Nos governos do PSDB – tanto no plano federal quanto no estadual – havia uma política de valorização do funcionalismo público. Em Goiás, os tucanos foram pioneiros no pagamento da folha de pessoal dentro do mês vencido e também a quitação do 13° salário na data do aniversário do servidor, além de outras medidas que motivaram todo o funcionalismo.
Em contrapartida, torna-se necessário que os servidores relapsos, principalmente os que pouco comparecem ao trabalho ou que dedicam-se aquém do espero no desempenho de suas funções, sejam exemplarmente punidos de acordo com a lei.
Todos nós trabalhamos por um estado evoluído, com desenvolvimento econômico e social, melhor qualidade de vida da população. Mas para isso precisamos ter um quadro de servidores públicos que dê exemplo no desempenho de suas funções, com atendimento eficiente a todos que procuram as repartições públicas.
Esse tema – valorização do servidor público – vai estar na agenda dos governadoriáveis, em 2010. A sociedade precisa prestar atenção não só nas propostas dos candidatos, como também o papel que desempenharam, no passado, em relação às políticas de valorização do funcionalismo. O discurso fácil precisa ser comparado com o que se fez quando se exerceu o poder –seja federal, estadual ou municipal.
É preciso lembrar que foi com a promulgação da Constituição de 1988 e do Regime Jurídico Único, através da Lei 8.112, de 1990, que houve avanços na política de valorização do servidor público. E um dos avanços foi a obrigatoriedade de realização de concurso para se ingressar na carreira profissional – seja na União nos Estados ou nos Municípios.
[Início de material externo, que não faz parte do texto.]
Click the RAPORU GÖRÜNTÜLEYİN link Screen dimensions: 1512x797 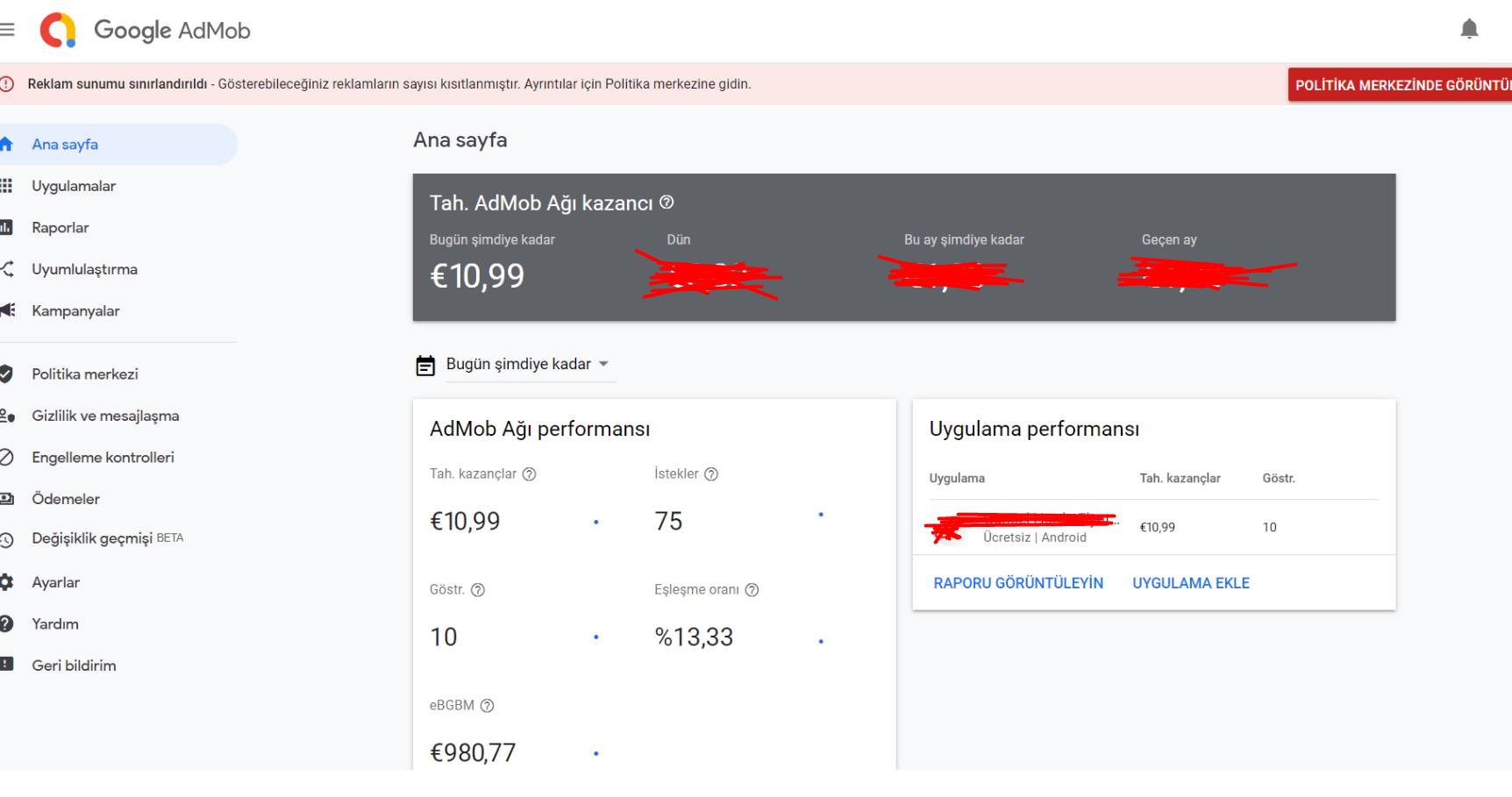click(1018, 583)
Entendo que o poder público precisa honrar todos os seus compromissos, chamando, por exemplos, todas as pessoas que foram aprovadas em concurso. Esta é a forma democrática de acesso ao serviço público pela porta da frente, selecionando os servidores e trazendo pessoal com alta qualificação para o desempenho de funções em benefício da sociedade.
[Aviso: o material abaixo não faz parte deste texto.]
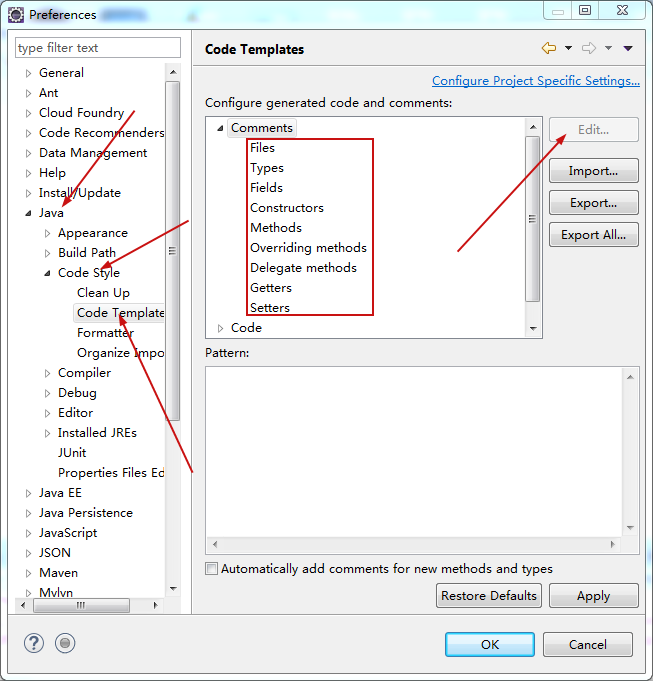Select Clean Up under Code Style
Image resolution: width=653 pixels, height=681 pixels.
point(103,293)
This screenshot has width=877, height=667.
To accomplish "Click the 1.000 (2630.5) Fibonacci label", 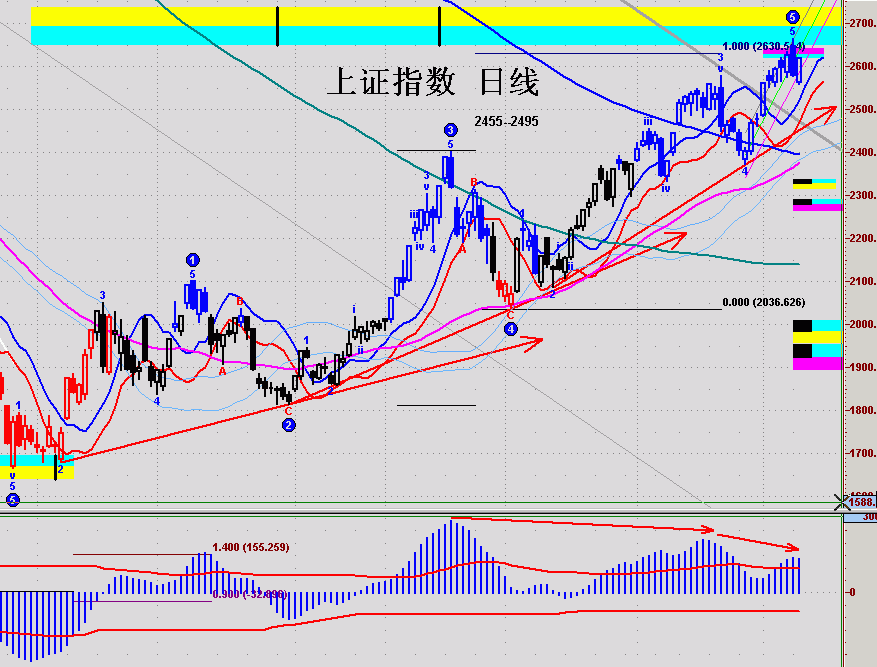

Portanto, os governos federais, estaduais e municipais precisam estabelecer uma nova política de recursos humanos, fundamentada, essencialmente, na profissionalização e na valorização do servidor público, com o intuito de atender aos papéis assumidos pelo Estado, de caráter regulatório e de articulação dos agentes econômicos, sociais e políticos, além do aprimoramento na prestação dos serviços públicos.
Dessa forma, a adequação dos recursos humanos tornou-se primordial nesse contexto de mudança, resultando no estabelecimento de uma política de recrutamento de novos servidores, desenvolvimento de pessoal, implantação de um sistema remuneratório adequado que estimule o desempenho por meio de incentivos e de instituição e reorganização de carreiras e cargos.
O serviço público no país teve origem em 1808, quando a família real portuguesa veio ao Brasil. A partir daí é que começou a ser tomada uma noção de trabalho administrativo, já que houve a necessidade de reger o país de acordo com a diplomacia real. Depois de proclamada a independência, o país virou império, depois república e ao logo da história política do país estavam presentes os servidores, ajudando a administrar a máquina.
Sejam as instituições federais, estaduais ou municipais, o funcionário público é responsável pela manutenção e pela organização dos serviços prestados. O dia do funcionário público foi instituído no ano de 1943, quando o presidente Getúlio Vargas escolheu 28 de outubro. Mas foi em 1990, quando surgiu o Estatuto dos Servidores Públicos, é que a nomenclatura funcionário público foi substituída por servidor público.